ACTIVITY: In the entries below, find the line with "Screenshot is 1470x2201." and the line with "[7 Dicas Essenciais de Como Estudar a Bíblia]". Reproduce those two lines and every line between them exactly, and nothing more.

EXERCISE INPUT:
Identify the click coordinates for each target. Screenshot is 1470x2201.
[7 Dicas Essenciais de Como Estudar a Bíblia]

...

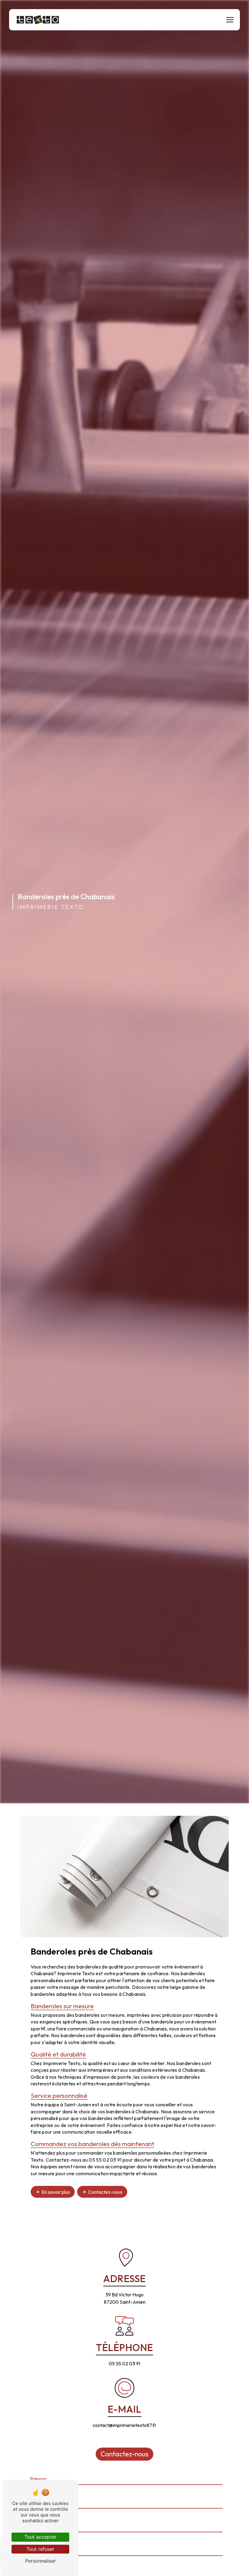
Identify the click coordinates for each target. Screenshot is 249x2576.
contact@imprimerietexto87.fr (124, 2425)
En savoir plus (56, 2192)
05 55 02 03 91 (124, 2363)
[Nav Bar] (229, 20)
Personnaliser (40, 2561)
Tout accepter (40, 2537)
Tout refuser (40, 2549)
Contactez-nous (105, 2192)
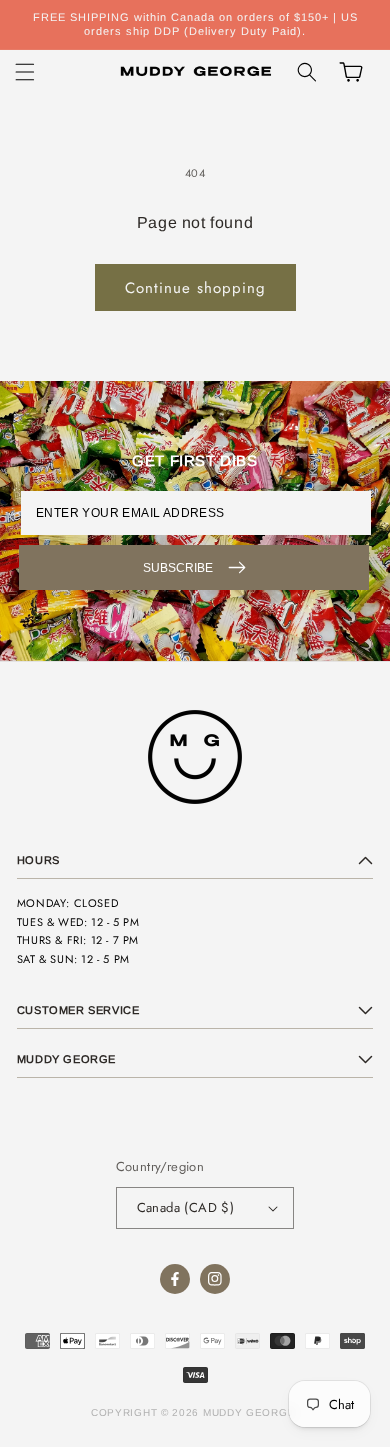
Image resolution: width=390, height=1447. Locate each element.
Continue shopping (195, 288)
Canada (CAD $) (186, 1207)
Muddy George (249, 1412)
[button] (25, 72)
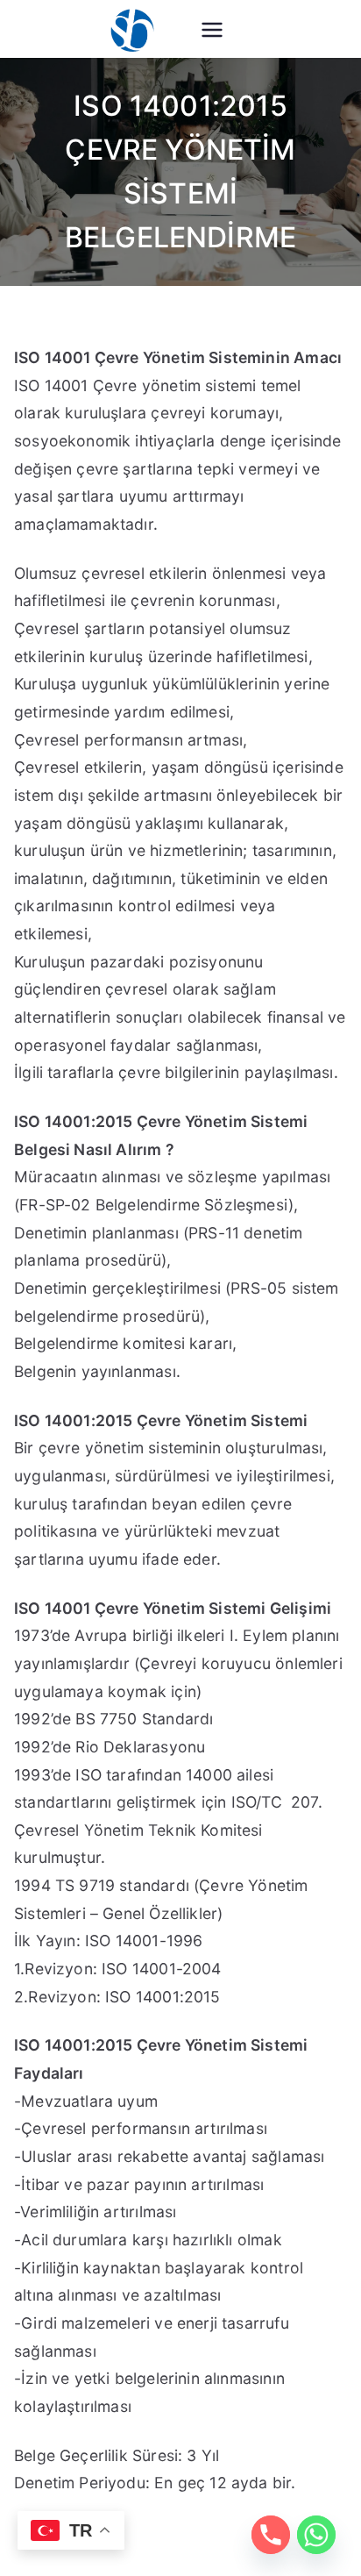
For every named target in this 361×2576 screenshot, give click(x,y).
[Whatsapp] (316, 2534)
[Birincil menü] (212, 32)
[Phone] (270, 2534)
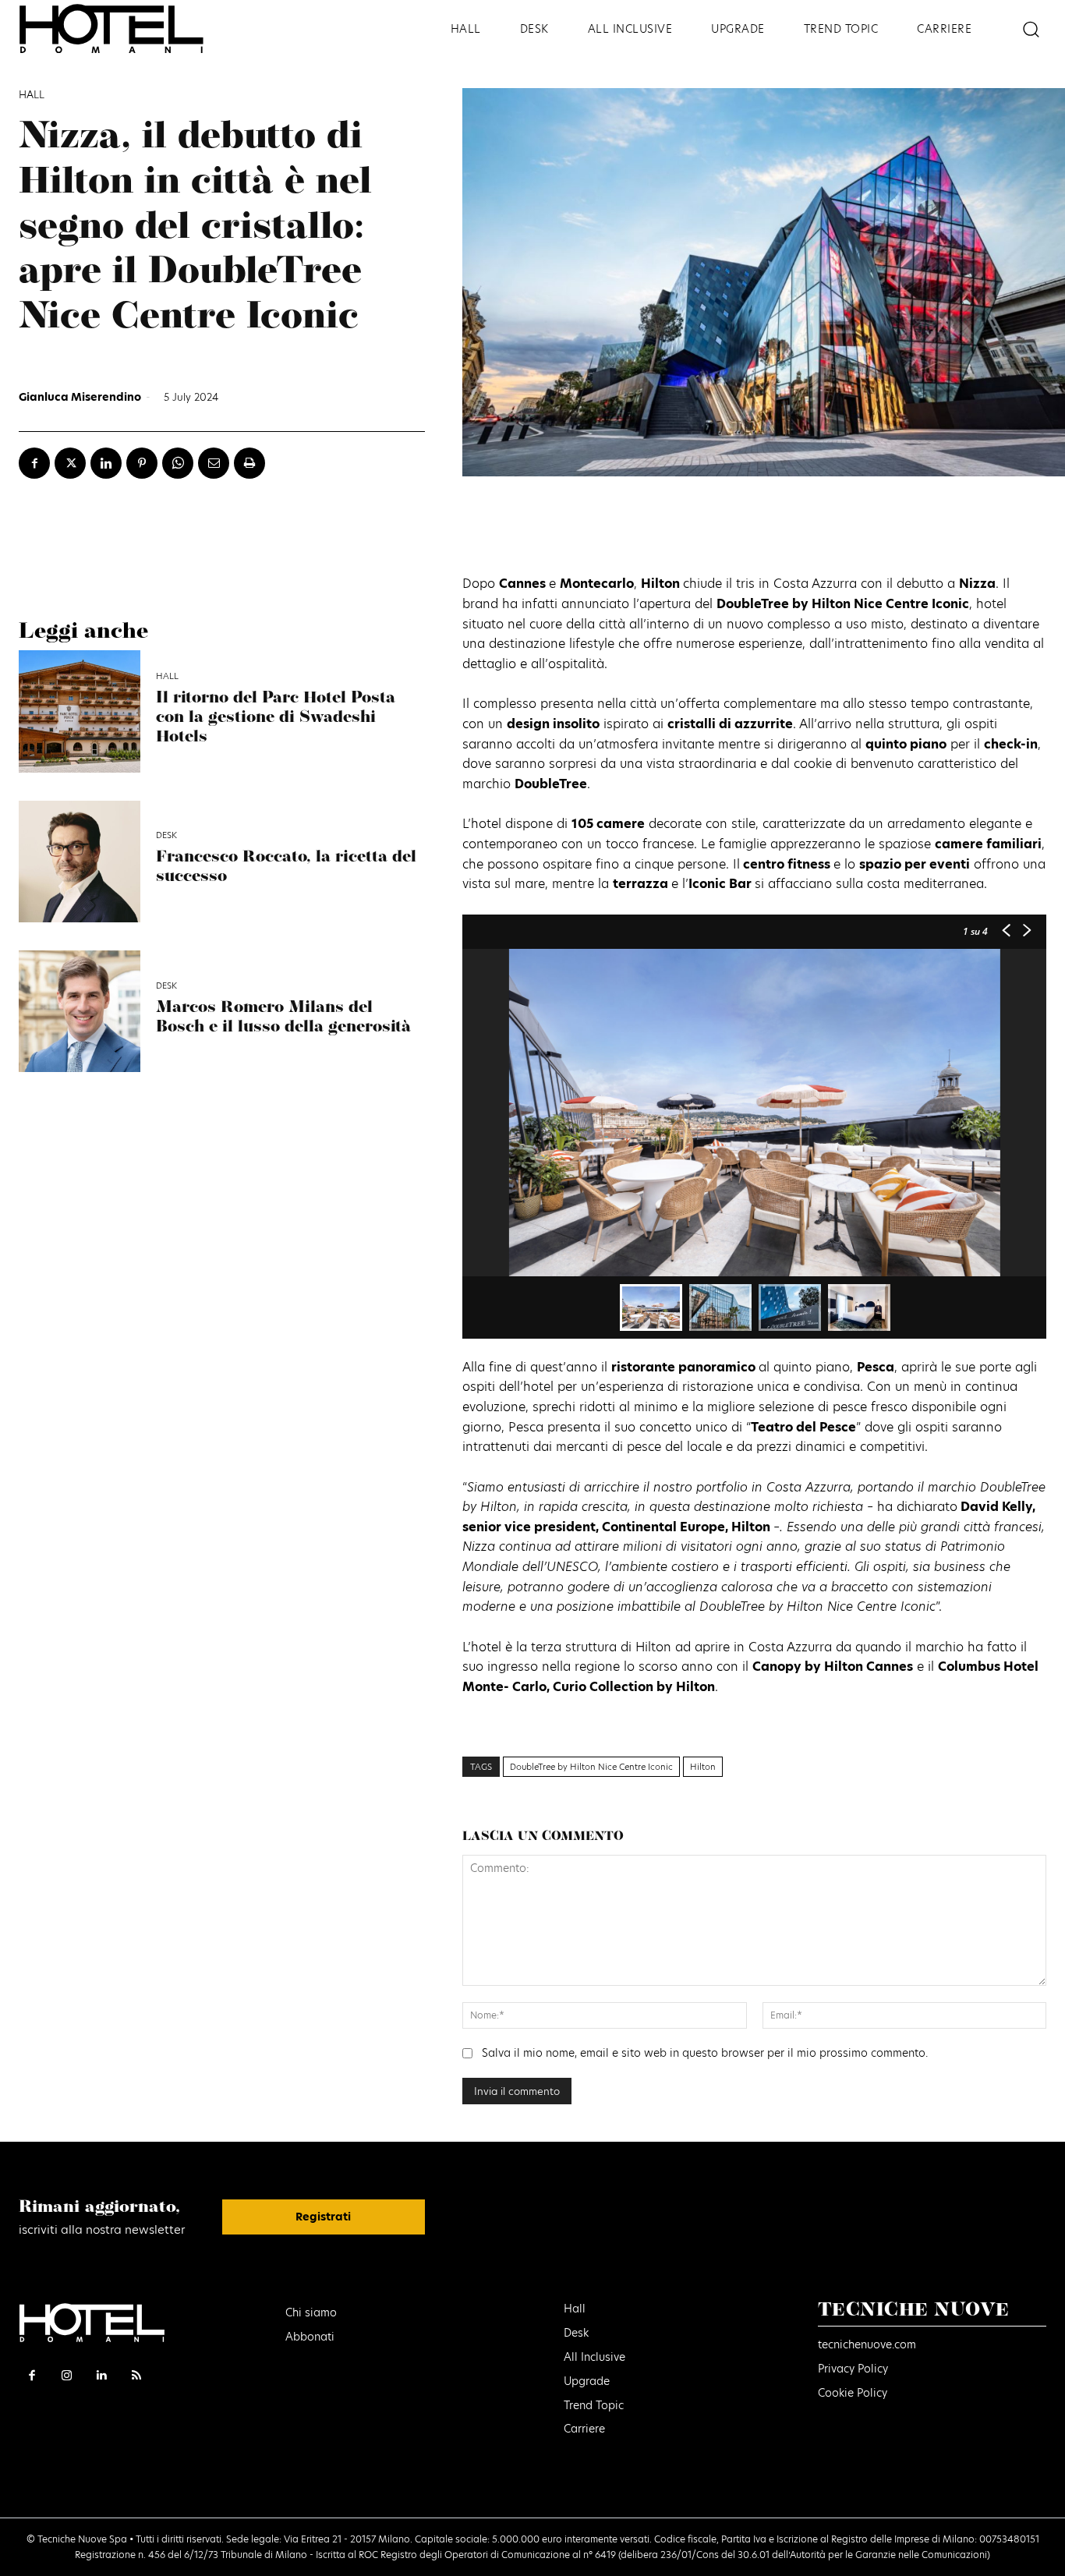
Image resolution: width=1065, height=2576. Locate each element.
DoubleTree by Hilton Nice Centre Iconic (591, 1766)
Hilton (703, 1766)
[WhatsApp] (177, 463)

FINISHED TASK:
Identify the click coordinates for each target. Screenshot is 1470x2201.
[7 Dicas Essenciais de Como Estudar a Bíblia]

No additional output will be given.